The Banker's Puzzle
Here's another puzzle from the Victorian king of puzzles Dudeney. Unlike the previous ones that I have posted, this one doesn't come from The Canterbury Puzzles, but is from his later masterpiece Amusements in Mathematics. My copy (pictured below) is from 1917, but many of the puzzles inside it were composed by Dudeney in the 1880s and 90s. Thank you very much to the person who saw this in a charity shop and sent it my way.
I'll give the puzzle and its solution in Dudeney's original wording, but to the modern reader I'll remind you that there are 40 sixpences in a pound:
A banker had a sporting customer who was always anxious to wager on anything. Hoping to cure him of his habit, he proposed as a wager that the customer would not be able to divide up the contents of a box containing only sixpences into an exact number of equal piles of sixpences. The banker was first to put in one or more sixpences (as many as he liked); then the customer was to put in one or more (but in his case not more than a pound in value), neither knowing what the other put in.
Lastly, the customer was to transfer from the banker's counter to the box as many sixpences as the banker desired him to put in. The puzzle is to find how many sixpences the banker should first put in and how many he should ask the customer to transfer, so that he may have the best chance of winning.
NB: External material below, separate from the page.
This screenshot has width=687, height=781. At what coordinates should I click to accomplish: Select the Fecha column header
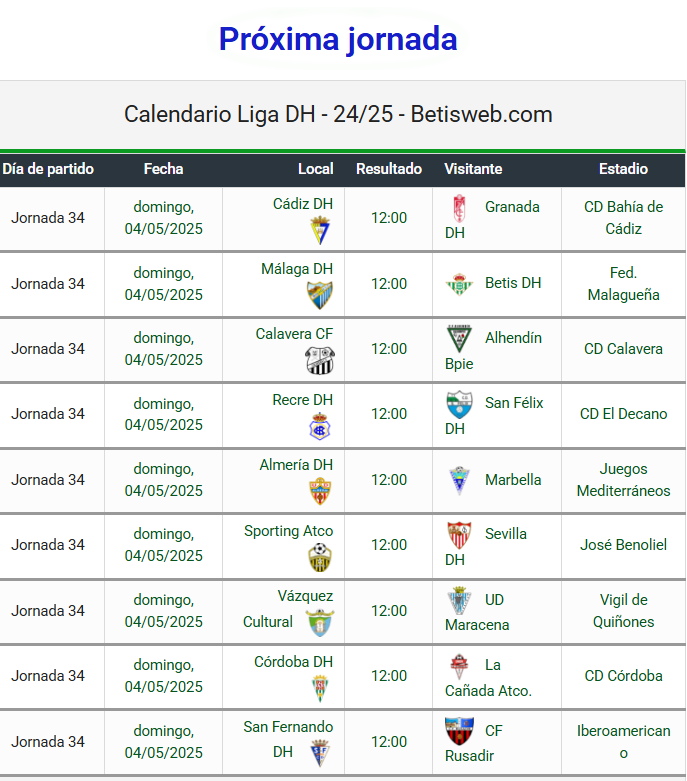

In order that a number of sixpences may not be divisible into a number of equal piles, it is necessary that the number should be prime. If the banker can bring about a prime number, he will win;and I will show how he can always do this, whatever the customer may put in the box, and that therefore the banker will win to a certainty. The banker must first deposit forty sixpences and then, no matter how many the customer may add, he will desire the latter to transfer from the counter the square of the number next below what the customer put in. Thus, the banker puts in forty, customer, we will say, adds 6, then transfers from the counter 25 (the square of 5), which leaves 71 in all, a prime number. Try again. Banker puts in 40, customer adds 12, then transfers 121 (the square of 11), as desired, which leaves 173, a prime number. The key to the puzzle is the curious fact that any number up to 39, if added to its square and the sum increased by 41, makes a prime number. This was first discovered by Euler, the great mathematician. It has been suggested that the banker might desire the customer to transfer sufficient to raise the contents of the box to a given number; but this would not only make the thing an absurdity, but breaks the rule that neither knows what the other puts in.
Back to Alaric speaking. While the language makes some of this harder to understand than usual, this all works on Euler's favourite quadratic: n^2+n+41. If I've taught you AS maths then you will have met this in our week of logic and proof (that week that I fill with Lewis Carroll) because there it is a nice example of counter-example and the need for proof. Try proving or disproving the statement that n^2+n+41 gives a prime number for all numbers n=0, 1, 2, ...
Amazingly every value of n up to n=40 gives a prime number. You can see that 40 should work without multiplying it out by noticing 40^2+40+41=40(40+1)+41=40(41)+41=41(40+1)=41^2. The very next value of n=41 also trivially gives a non prime because it will have a factor of 41.